### WRITTEN PROBLEM
Pick out each line of the data below that contains the word "year", matching its case exactly.

— Begin RECORDS FOR THIS TASK —

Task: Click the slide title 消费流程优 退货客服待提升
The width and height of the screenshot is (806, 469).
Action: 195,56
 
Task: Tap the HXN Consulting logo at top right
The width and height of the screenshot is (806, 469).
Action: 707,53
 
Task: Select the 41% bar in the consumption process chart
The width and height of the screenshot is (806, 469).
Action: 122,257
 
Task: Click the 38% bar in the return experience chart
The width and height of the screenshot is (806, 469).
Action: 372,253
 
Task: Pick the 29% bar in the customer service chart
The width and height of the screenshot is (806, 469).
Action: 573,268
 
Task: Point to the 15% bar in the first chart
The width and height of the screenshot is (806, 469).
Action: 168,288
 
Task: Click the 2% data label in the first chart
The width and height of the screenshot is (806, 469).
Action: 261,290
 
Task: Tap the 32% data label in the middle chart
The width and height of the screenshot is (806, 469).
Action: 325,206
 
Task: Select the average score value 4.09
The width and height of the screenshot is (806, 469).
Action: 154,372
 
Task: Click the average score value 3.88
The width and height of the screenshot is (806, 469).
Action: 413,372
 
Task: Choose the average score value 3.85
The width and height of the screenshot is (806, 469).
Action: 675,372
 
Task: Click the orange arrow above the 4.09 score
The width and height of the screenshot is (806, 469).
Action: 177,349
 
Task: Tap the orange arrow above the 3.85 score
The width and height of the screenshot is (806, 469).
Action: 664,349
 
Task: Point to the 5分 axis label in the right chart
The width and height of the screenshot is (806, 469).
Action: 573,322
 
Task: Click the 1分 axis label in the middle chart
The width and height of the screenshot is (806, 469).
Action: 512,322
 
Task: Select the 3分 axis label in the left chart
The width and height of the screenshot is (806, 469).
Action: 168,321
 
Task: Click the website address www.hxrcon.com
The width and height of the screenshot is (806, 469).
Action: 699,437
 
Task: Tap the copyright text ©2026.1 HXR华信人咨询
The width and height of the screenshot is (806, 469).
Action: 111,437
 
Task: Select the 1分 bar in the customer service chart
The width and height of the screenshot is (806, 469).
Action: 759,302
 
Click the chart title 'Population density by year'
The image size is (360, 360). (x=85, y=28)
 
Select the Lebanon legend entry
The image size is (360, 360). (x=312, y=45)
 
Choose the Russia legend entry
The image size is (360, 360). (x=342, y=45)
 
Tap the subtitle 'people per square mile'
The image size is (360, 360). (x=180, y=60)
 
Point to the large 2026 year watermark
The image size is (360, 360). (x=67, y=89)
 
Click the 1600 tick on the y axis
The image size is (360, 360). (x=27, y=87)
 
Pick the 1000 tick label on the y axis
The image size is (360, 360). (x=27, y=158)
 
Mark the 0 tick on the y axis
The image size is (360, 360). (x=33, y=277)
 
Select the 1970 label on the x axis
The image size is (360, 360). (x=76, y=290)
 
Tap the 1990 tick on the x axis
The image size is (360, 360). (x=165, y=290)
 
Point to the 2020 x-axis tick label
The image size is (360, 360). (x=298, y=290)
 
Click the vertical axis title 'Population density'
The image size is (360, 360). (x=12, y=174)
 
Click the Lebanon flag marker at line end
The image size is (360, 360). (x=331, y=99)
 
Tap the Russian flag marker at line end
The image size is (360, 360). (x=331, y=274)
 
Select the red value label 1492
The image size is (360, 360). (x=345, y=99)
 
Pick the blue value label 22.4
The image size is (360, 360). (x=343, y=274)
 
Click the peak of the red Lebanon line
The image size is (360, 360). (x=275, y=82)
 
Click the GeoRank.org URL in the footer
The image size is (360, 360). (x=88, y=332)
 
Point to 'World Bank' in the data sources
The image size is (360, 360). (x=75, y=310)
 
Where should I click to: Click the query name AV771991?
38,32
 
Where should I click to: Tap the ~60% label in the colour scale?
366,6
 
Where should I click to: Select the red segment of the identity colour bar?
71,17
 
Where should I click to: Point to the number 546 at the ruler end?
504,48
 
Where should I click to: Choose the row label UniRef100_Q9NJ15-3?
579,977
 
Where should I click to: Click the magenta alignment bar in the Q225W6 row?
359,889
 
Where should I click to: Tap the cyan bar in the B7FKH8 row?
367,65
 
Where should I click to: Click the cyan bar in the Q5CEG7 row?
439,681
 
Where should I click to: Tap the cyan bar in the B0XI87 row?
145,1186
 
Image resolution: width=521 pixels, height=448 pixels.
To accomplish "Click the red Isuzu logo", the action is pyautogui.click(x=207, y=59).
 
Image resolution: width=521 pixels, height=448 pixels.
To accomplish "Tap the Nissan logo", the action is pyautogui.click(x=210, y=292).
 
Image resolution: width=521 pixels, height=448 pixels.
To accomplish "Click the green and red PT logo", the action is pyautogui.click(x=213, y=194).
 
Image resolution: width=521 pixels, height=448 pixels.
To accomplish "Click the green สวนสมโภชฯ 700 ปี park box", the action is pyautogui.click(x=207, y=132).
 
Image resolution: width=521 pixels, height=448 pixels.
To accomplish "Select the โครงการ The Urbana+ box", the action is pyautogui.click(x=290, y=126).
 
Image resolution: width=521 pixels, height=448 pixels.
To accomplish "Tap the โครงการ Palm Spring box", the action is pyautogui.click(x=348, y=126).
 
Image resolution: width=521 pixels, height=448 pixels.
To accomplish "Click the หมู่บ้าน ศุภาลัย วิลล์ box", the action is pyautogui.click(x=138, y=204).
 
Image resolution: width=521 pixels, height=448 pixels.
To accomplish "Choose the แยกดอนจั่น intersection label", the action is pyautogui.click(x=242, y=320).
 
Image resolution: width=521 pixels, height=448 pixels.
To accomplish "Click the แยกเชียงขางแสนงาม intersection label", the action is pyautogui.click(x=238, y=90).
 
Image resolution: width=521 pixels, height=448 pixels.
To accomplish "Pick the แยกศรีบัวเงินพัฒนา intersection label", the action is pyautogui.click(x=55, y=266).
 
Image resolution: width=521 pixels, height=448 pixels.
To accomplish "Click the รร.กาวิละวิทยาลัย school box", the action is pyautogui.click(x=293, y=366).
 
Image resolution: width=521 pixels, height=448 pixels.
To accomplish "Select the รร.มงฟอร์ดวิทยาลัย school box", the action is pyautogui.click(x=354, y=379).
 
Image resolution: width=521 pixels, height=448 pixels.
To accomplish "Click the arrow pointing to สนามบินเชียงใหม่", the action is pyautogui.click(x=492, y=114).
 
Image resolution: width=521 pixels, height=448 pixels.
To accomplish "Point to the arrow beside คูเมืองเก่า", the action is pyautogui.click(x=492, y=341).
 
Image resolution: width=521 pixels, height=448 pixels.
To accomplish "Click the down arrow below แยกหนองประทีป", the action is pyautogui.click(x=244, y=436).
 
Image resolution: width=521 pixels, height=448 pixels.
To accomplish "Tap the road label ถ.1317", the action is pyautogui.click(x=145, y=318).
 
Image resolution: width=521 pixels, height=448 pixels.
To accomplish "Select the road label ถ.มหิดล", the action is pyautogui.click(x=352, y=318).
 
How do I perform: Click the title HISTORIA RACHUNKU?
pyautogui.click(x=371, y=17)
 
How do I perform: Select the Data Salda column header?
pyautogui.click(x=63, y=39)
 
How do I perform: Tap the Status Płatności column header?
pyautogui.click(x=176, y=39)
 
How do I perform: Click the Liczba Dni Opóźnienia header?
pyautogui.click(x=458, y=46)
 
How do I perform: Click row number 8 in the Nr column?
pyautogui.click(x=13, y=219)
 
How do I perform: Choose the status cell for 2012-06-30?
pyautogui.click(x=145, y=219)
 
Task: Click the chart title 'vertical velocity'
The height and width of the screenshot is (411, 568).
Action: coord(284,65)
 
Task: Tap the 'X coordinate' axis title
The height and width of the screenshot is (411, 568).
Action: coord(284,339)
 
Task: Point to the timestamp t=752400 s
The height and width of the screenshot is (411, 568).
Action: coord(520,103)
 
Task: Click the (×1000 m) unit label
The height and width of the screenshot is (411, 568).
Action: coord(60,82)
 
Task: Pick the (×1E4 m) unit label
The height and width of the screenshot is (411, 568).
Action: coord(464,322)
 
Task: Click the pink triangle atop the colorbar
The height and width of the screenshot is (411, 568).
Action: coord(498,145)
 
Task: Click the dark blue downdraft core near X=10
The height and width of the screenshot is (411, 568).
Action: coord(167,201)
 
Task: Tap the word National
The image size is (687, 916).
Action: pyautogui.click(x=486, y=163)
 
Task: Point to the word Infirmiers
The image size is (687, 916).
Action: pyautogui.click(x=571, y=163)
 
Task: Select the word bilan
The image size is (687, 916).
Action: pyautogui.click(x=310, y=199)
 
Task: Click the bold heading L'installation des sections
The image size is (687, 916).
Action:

— End RECORDS FOR THIS TASK —

### EXPECTED ANSWER
Click the chart title 'Population density by year'
Point to the large 2026 year watermark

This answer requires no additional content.